3. One rule per important keyword, not per secondary keyword

Don't turn every word into a rule. Identify the 5-10 strategic keywords of your site and create one well-designed rule for each. The secondary words will be covered on their own if you add semantic linking (paid plans) or include them as anchor variants of the main rules.

Strategic summary 5-10 rules with specific triggers + 2-4 anchor variants each = a coherent, scalable internal linking system. Better than 50 generic rules with a single anchor.
06 — Issues

Common mistakes and how to avoid them

Trigger that's too generic

If your rule triggers on a standalone WordPress or SEO, you'll link in posts where that word appears as a secondary topic. Narrow the trigger to a 2-3 word phrase that makes sense as a link in its context.

A single anchor text variant

Repeating the same exact text in every link is a negative SEO signal.

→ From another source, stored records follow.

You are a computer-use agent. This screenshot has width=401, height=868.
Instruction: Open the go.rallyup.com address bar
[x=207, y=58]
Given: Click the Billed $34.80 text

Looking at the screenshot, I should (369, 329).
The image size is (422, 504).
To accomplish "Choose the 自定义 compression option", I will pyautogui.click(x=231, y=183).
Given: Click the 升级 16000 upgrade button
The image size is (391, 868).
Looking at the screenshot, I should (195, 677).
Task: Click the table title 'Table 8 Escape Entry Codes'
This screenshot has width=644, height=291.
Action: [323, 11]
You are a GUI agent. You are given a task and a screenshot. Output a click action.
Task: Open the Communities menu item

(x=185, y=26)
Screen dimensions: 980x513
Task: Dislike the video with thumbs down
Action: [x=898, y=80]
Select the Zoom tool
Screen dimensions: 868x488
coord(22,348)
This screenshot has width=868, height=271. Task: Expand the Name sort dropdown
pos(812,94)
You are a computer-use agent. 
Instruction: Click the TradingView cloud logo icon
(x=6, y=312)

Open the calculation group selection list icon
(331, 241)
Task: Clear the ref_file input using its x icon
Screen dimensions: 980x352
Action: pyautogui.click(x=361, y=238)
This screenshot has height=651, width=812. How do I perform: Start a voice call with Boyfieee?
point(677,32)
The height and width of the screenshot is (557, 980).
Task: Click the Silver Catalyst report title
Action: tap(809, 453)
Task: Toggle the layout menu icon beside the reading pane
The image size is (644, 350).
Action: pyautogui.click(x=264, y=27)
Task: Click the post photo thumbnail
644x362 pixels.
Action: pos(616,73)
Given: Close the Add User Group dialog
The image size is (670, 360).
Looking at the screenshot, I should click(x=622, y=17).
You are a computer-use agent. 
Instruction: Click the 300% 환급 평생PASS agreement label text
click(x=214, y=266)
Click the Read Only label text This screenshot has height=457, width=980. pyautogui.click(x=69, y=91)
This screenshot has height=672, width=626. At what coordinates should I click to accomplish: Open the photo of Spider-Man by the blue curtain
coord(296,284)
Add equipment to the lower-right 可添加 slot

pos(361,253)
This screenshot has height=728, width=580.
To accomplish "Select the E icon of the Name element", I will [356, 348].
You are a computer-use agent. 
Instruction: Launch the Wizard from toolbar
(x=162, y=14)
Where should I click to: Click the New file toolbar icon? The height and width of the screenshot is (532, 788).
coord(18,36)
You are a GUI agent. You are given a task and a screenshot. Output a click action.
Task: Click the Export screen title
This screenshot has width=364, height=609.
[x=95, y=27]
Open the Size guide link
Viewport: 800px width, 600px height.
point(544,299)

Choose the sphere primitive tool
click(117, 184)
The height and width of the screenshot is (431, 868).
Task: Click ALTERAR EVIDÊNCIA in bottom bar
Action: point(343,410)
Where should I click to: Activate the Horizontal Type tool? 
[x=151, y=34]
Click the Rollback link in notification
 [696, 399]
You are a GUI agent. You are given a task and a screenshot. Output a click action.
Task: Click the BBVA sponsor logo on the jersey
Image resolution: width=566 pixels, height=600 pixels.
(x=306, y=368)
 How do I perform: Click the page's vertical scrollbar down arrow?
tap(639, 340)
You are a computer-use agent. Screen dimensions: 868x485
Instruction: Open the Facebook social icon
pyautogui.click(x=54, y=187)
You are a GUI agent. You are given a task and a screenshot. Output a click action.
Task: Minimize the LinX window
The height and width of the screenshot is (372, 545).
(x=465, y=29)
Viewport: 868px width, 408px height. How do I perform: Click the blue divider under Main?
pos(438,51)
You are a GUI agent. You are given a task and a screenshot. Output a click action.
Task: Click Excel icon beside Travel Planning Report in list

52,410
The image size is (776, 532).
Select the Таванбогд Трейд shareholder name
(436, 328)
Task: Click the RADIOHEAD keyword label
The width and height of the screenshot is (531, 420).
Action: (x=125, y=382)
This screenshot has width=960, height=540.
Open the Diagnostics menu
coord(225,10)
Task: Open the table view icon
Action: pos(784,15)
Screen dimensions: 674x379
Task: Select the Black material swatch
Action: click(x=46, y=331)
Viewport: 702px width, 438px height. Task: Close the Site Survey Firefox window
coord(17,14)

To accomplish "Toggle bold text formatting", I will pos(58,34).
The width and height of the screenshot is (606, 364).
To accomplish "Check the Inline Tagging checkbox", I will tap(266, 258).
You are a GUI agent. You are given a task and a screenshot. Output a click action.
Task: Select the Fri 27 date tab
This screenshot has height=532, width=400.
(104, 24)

Define 2-4 variants per rule: the plugin rotates between them automatically.

Multiple rules pointing to the same target with similar words

If you create rules for technical SEO, technical SEO's and technical_seo all pointing to the same pillar, you generate noise. Better a single rule with several anchor variants that gives the same effect without saturating the system.

Maximum per post above 1 without need

Raising the maximum to 2 or 3 links per post toward the same target multiplies links without adding value. Leave the default value (1) unless you have a specific reason to raise it.

Creating rules before having the pillar configured

A rule without a valid target doesn't link. Make sure you have the pillar created and verified before you start creating rules toward it.